LONDON – AirAsia Aviation Group announced its plan for low-cost air ridesharing services to link Southeast Asia as it signs a non-binding deal with lessor Avolon for 100 Vertical Aerospace VX4 electrical vehicles.
Chief Executive of AirAsia parent Capital A, Tony Fernandes announced that flights could start by 2025, with regulators in Malaysia and Singapore likely to approve operations far more quickly than in Indonesia, Thailand, and the Philippines.
Mr. Fernandes asserted that the air ridesharing services can be booked through AirAsia mobile app and will be offered at an accessible price, just as the budget carrier had done for its regular flights.
“We don’t want this to be an exclusive product, we want everyone to be able to use this product,” Mr. Fernandes told reporters.
Avalon has ordered 500 VX4 VTOL aircraft from Vertical Aerospace in 2021 and has since placed 90% of its inventory with AirAsia, Japan Airlines, and Brazil’s Gol and Grupo Corporate.
VX4 will be equipped to carry up to four passengers and is expected to have an operational range beyond 100 miles (160KM), and it is one of the entrants in the rapidly growing electric vertical take-off and landing (eVTOL) sector.
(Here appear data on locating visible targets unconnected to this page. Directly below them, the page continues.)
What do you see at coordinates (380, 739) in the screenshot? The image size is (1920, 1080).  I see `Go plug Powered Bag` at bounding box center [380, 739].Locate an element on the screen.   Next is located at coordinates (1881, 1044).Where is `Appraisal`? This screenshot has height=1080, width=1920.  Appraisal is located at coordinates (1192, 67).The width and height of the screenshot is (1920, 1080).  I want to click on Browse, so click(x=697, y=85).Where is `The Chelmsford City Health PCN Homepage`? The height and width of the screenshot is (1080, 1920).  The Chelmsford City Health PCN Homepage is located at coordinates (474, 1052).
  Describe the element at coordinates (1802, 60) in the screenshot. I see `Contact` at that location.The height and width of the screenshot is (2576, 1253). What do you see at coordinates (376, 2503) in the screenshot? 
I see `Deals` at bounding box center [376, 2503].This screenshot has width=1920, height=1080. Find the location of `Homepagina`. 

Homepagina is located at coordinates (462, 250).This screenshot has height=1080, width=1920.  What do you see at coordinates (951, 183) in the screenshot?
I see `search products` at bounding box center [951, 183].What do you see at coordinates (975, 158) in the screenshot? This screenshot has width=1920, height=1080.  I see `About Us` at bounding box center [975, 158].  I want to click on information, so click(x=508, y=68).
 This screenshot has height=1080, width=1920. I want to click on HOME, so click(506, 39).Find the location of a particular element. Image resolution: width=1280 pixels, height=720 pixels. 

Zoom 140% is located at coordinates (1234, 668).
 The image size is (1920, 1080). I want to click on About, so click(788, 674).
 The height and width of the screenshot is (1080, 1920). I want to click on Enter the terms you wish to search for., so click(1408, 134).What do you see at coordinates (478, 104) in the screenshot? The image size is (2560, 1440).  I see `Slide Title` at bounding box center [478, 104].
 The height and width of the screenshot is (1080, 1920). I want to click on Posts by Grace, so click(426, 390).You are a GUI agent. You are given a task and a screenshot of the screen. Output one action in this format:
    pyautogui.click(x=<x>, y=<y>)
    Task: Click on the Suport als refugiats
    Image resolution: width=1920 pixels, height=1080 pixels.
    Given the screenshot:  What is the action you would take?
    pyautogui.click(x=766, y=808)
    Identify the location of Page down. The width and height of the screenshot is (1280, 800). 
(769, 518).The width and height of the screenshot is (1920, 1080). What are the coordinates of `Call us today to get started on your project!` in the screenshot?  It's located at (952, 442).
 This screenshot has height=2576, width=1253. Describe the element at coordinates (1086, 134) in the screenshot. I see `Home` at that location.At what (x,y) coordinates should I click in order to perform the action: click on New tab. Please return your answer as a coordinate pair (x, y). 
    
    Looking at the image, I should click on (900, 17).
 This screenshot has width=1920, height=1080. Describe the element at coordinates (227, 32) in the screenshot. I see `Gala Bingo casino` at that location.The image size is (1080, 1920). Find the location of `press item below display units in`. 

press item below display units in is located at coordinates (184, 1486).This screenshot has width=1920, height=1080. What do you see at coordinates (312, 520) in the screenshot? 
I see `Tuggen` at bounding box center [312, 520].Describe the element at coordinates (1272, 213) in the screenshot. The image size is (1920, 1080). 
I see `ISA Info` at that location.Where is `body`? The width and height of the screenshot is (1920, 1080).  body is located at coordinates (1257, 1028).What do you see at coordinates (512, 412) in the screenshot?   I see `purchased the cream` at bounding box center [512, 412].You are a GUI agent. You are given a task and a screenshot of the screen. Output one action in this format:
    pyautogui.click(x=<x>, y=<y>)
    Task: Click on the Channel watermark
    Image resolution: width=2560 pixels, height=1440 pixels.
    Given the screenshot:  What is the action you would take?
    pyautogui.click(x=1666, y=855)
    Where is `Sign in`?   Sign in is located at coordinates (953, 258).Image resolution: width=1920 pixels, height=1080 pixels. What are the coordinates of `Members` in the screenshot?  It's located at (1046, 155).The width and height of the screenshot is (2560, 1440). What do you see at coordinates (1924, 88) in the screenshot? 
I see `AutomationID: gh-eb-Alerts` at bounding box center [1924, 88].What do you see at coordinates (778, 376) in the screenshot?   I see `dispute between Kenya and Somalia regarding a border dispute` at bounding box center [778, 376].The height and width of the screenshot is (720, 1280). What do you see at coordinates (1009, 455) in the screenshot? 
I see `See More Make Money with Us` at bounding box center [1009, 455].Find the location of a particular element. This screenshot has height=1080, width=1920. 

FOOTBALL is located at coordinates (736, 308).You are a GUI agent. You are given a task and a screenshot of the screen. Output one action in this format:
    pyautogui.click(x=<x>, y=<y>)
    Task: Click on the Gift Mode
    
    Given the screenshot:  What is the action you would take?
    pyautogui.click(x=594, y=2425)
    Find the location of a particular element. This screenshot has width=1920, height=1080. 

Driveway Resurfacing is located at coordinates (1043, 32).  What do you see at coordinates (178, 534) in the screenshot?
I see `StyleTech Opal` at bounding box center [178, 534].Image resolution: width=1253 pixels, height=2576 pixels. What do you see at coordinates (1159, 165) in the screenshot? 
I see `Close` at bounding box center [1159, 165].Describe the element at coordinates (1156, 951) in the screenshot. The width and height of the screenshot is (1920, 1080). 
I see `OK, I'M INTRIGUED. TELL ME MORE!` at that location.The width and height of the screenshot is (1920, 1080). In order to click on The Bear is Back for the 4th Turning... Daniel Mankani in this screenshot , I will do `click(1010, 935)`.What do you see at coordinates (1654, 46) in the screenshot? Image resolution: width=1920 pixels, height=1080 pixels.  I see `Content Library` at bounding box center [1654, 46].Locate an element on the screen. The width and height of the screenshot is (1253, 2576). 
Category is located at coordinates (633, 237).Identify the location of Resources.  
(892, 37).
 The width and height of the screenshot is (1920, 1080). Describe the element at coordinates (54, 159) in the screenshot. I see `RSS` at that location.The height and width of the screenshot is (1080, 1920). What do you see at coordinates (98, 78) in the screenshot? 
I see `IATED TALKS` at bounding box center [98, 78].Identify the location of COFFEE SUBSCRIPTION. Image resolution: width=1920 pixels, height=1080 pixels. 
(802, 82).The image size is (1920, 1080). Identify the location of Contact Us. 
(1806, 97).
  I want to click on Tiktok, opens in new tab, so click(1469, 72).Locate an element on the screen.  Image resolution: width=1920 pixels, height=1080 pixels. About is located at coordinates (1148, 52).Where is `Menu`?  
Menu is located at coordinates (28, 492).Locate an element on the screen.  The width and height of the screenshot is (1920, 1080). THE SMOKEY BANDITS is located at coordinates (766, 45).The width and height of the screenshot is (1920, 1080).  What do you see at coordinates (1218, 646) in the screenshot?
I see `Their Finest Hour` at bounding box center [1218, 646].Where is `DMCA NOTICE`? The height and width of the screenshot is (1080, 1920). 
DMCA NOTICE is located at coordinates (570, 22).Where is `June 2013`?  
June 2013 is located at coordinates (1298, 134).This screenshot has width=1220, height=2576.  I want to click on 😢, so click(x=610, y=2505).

Domhnal Slattery, CEO, and Chairman at Avolon has expressed that Vertical Aerospace’s VX4 test flight would begin by April this year.
With this positive event taking place in the aviation ecosystem, it would be worth looking forward to the upcoming trends in regulations, law, and overall operational environment that could smoothen the eVTOL revolution.